* WHAT THE EXERCISE ASKS *
What you give back should be exactly the lines from the one with "You are a computer-use" through the end of the data, without the pictures.
-- -- --
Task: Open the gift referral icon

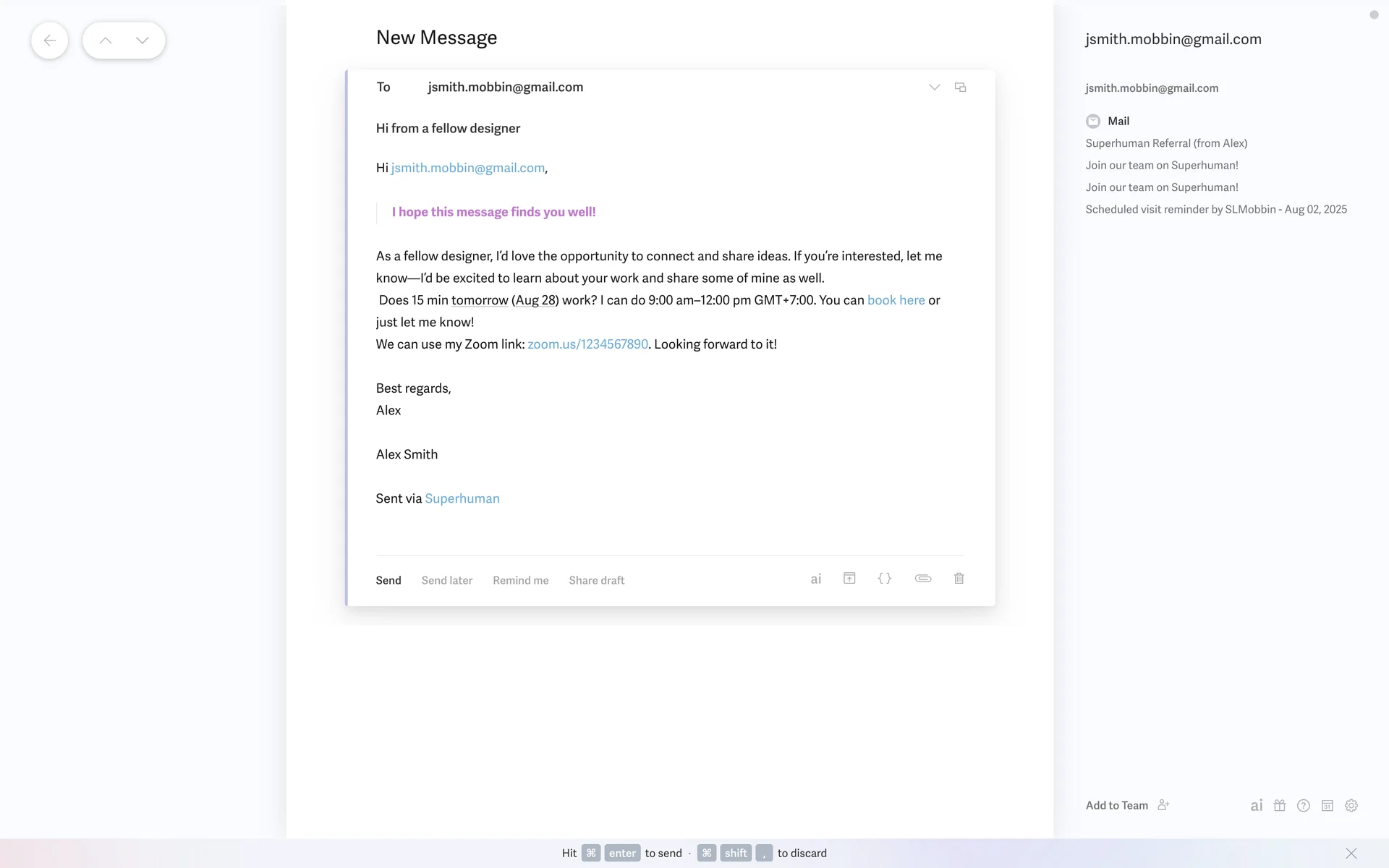Action: [x=1279, y=806]
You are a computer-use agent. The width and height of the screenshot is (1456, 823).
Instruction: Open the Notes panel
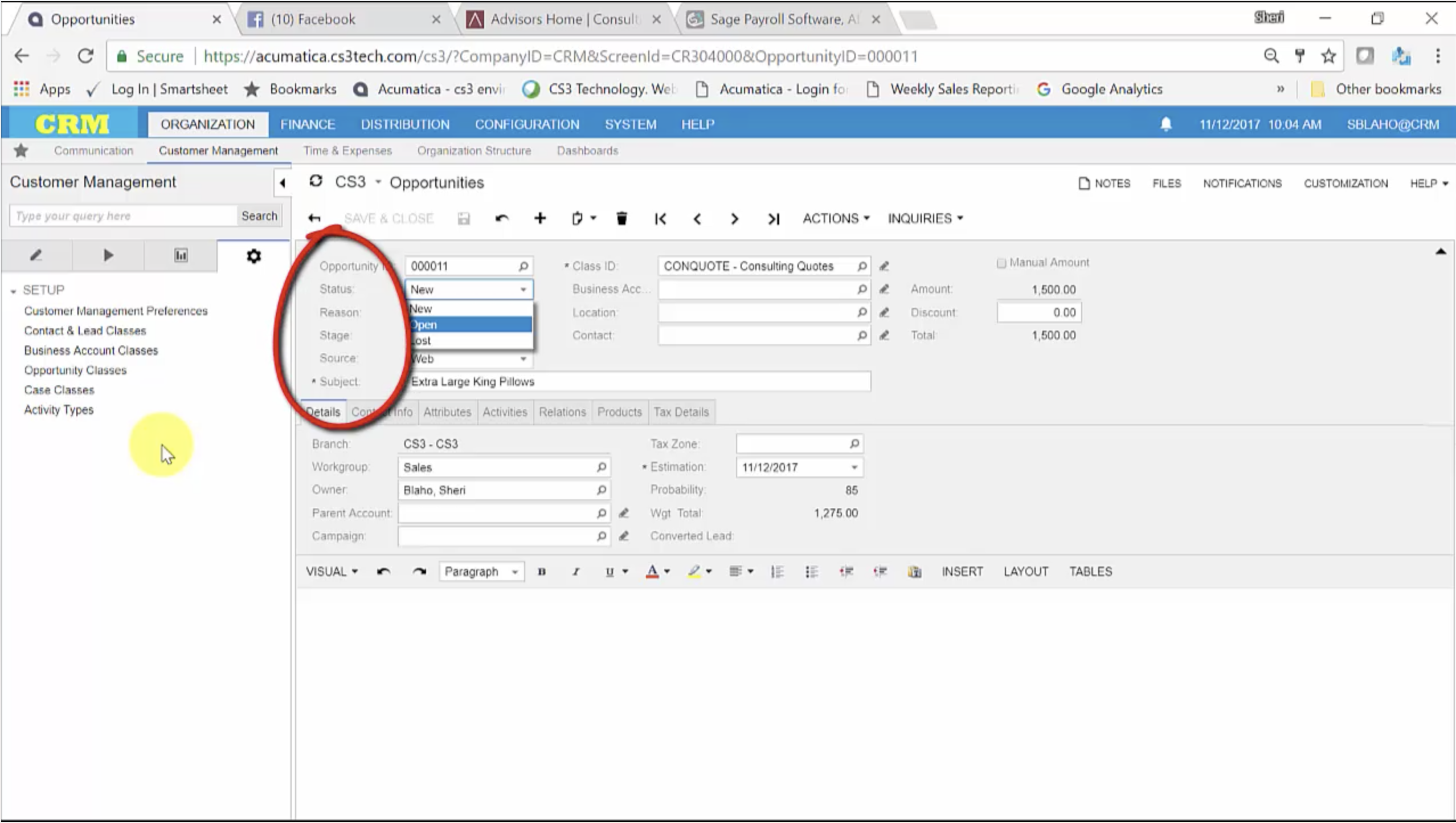[x=1104, y=183]
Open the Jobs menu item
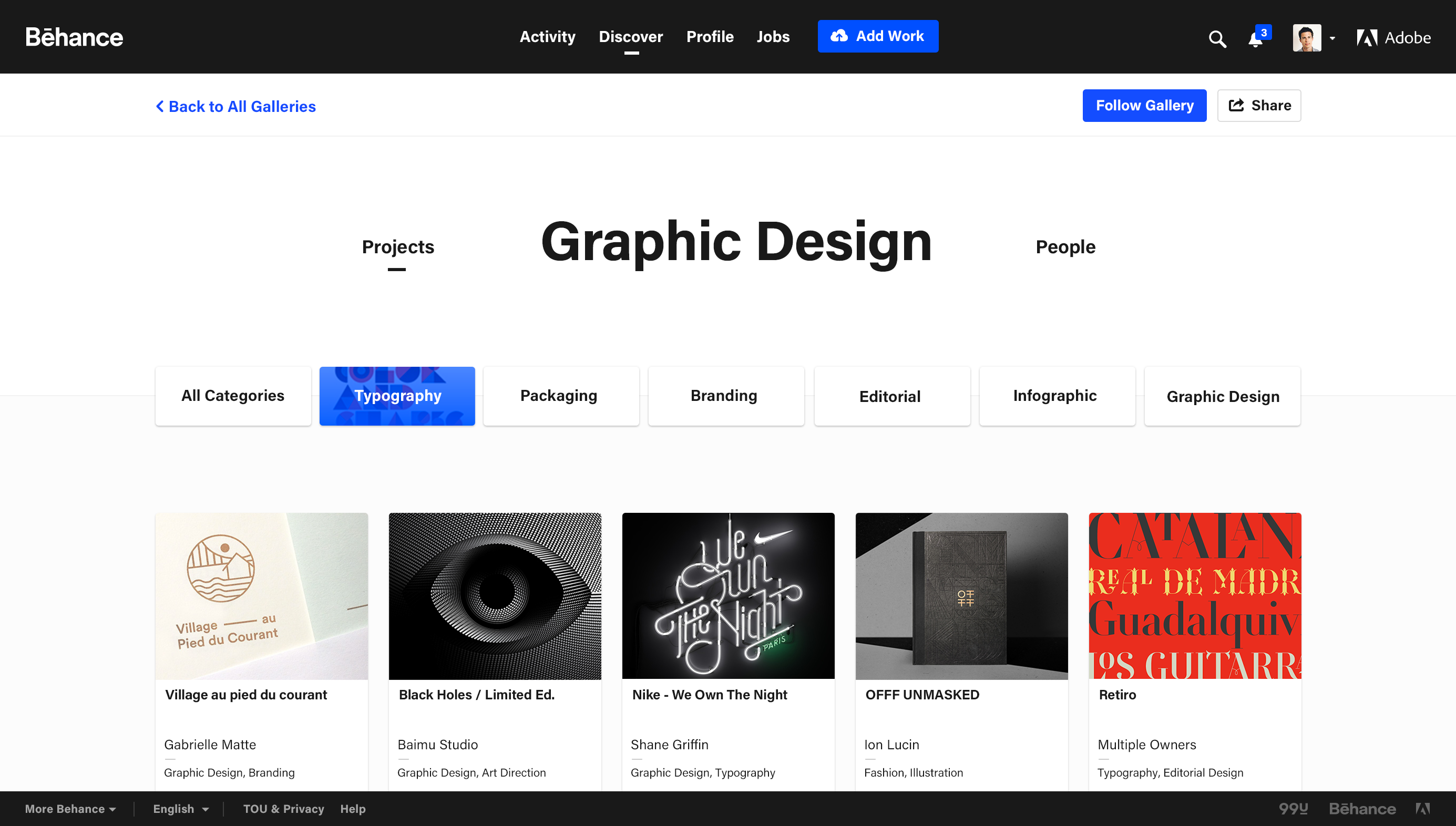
-- -- --
* ANSWER SECTION *
You are a computer-use agent. The width and height of the screenshot is (1456, 823).
Instruction: Open the Notes panel
[x=1104, y=183]
Open the Jobs menu item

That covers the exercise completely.